If you don’t believe me, I encourage you to try walking down Main Street in small town America with a BLM flag. It’ll be received about as well as parading a Trump 2024 flag around a coastal city.

I visited a small town recently - Ithaca. As someone from San Francisco I was shocked by the amount of LGBTQ and BLM imagery.

Feels like everyone in SF kinda takes it as the default position, no need to show off.

Ithaca, NY is a college town with a top-tier university and is located in Tompkins county which went 73.5% for Biden in 2020. It happens to be a small town, but I don't know that I'd consider it representative of small town America.
Ah Ithaca is so tremendously close to my heart.

It is also a liberal college town with all of the externalization that can invoke.
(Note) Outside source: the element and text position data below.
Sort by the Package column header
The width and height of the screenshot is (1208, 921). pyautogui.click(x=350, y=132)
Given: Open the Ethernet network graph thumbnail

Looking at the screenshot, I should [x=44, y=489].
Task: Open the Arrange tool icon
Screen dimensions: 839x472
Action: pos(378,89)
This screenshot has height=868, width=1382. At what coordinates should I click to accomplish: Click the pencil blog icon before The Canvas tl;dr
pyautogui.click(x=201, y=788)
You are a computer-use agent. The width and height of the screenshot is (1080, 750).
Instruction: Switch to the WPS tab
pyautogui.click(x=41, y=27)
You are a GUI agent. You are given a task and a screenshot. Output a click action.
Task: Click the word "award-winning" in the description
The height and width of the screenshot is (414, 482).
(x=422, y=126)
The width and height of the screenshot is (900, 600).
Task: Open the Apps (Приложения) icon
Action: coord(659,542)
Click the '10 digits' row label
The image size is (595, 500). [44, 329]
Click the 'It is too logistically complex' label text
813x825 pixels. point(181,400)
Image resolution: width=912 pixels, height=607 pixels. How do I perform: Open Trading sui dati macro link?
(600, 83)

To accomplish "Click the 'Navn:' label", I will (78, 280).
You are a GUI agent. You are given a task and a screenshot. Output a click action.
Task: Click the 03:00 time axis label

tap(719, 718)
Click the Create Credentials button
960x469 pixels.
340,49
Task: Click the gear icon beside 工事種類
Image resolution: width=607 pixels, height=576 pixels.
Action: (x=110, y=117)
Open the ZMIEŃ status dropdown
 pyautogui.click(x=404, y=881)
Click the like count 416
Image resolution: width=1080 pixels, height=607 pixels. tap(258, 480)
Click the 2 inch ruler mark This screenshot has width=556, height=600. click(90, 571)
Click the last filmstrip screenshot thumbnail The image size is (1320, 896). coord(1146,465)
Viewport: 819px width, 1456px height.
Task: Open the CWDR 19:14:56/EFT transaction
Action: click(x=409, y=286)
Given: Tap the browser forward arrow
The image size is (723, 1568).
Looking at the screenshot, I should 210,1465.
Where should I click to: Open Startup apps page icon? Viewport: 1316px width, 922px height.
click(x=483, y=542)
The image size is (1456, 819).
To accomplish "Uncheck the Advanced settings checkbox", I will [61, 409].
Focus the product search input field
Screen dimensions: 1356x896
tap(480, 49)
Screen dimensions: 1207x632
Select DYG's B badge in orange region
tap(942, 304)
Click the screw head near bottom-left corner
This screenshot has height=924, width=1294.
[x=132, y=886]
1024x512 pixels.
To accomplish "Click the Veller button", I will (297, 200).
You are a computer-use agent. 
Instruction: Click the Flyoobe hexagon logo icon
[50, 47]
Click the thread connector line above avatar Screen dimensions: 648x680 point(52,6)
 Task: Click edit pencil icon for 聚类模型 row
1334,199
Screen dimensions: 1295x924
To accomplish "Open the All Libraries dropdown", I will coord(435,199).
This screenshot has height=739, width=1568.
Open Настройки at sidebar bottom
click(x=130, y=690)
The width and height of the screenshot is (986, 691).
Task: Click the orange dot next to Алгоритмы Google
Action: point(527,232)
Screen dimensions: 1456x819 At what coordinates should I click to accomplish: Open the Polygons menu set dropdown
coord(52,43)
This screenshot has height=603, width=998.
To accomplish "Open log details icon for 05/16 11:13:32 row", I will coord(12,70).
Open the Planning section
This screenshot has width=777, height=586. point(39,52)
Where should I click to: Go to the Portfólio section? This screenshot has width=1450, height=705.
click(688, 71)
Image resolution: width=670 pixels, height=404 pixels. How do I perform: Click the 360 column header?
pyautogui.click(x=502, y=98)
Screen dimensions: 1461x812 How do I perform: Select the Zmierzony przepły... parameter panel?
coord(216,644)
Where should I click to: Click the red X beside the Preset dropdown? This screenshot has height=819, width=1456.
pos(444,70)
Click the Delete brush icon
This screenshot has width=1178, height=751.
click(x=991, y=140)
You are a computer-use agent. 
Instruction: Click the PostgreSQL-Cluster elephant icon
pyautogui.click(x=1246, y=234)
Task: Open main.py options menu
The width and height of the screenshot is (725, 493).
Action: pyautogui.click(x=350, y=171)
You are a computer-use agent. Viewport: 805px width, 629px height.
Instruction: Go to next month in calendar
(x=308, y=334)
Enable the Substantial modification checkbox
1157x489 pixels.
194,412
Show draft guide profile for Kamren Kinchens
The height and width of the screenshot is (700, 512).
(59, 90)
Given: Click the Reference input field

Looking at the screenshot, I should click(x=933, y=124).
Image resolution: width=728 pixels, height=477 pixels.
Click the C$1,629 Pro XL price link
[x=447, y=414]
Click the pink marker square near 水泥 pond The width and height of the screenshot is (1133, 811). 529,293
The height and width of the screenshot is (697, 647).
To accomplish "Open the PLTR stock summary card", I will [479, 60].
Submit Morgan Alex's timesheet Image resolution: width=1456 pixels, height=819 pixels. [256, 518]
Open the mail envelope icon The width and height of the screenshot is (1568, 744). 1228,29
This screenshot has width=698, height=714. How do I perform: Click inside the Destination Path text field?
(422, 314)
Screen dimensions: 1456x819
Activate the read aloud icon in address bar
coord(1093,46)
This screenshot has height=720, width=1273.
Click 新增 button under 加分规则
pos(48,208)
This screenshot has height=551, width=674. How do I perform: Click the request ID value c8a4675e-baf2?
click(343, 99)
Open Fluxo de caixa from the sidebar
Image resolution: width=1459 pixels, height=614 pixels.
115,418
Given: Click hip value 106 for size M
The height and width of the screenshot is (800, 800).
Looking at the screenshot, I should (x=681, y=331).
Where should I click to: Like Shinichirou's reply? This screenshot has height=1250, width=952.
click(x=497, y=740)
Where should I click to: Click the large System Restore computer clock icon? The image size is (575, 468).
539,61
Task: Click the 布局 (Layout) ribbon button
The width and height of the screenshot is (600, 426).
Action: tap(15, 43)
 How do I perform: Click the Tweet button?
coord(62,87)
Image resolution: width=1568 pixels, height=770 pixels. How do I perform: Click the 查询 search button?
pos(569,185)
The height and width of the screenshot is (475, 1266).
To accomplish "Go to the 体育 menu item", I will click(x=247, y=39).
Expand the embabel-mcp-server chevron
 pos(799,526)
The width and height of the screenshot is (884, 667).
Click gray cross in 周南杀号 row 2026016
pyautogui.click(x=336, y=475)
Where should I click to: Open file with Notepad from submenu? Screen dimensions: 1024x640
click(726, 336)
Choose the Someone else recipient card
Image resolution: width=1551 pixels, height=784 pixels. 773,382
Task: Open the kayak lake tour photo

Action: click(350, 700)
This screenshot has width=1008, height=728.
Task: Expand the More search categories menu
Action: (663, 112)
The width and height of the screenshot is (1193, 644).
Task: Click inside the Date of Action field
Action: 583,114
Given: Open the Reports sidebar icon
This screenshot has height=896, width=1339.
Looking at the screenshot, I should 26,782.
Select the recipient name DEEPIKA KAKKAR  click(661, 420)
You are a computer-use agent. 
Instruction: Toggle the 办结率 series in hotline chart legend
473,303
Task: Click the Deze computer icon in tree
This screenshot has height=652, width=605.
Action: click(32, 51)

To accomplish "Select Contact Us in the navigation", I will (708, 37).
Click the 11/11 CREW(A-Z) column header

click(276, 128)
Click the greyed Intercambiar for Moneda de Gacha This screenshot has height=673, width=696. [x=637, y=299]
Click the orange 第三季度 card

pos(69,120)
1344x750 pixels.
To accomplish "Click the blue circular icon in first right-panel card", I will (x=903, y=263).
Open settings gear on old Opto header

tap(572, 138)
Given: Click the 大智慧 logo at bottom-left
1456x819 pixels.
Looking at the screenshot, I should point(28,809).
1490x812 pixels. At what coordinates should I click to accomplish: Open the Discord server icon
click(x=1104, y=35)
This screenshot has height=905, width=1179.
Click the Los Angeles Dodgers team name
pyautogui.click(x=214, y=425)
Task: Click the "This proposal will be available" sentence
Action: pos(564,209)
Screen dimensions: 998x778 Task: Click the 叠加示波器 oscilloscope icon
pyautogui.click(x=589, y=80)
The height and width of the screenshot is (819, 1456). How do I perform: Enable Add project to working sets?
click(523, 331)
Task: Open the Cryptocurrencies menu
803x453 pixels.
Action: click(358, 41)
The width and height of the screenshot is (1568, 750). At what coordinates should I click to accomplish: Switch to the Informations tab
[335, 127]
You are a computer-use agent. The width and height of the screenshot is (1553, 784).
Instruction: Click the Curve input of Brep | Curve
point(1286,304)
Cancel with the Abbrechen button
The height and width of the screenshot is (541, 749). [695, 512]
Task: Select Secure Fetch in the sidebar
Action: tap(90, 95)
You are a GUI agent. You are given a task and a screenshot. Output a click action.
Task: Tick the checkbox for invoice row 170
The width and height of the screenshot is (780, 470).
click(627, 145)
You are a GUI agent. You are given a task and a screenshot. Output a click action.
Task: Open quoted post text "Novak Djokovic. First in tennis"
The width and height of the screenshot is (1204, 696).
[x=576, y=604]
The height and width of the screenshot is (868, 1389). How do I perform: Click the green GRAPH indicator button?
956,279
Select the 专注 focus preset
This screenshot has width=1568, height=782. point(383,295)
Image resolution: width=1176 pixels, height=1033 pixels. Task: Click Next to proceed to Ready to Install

You only need to head to Oswego, or Genesee county generally to find a lot of upstate NY conservatism, often similarly openly shared.

everyone needs to show off their propaganda posters like in the good old ussr
It's all fine an dandy until objectively false group beliefs start affecting, e.g., political policy that has an effect on everybody, not just believers.
Even if you persuaded them into changing their mind on a topic intertwined with their identity or the group they are part of, can it not be that it is for the better and, ultimately for their own benifit?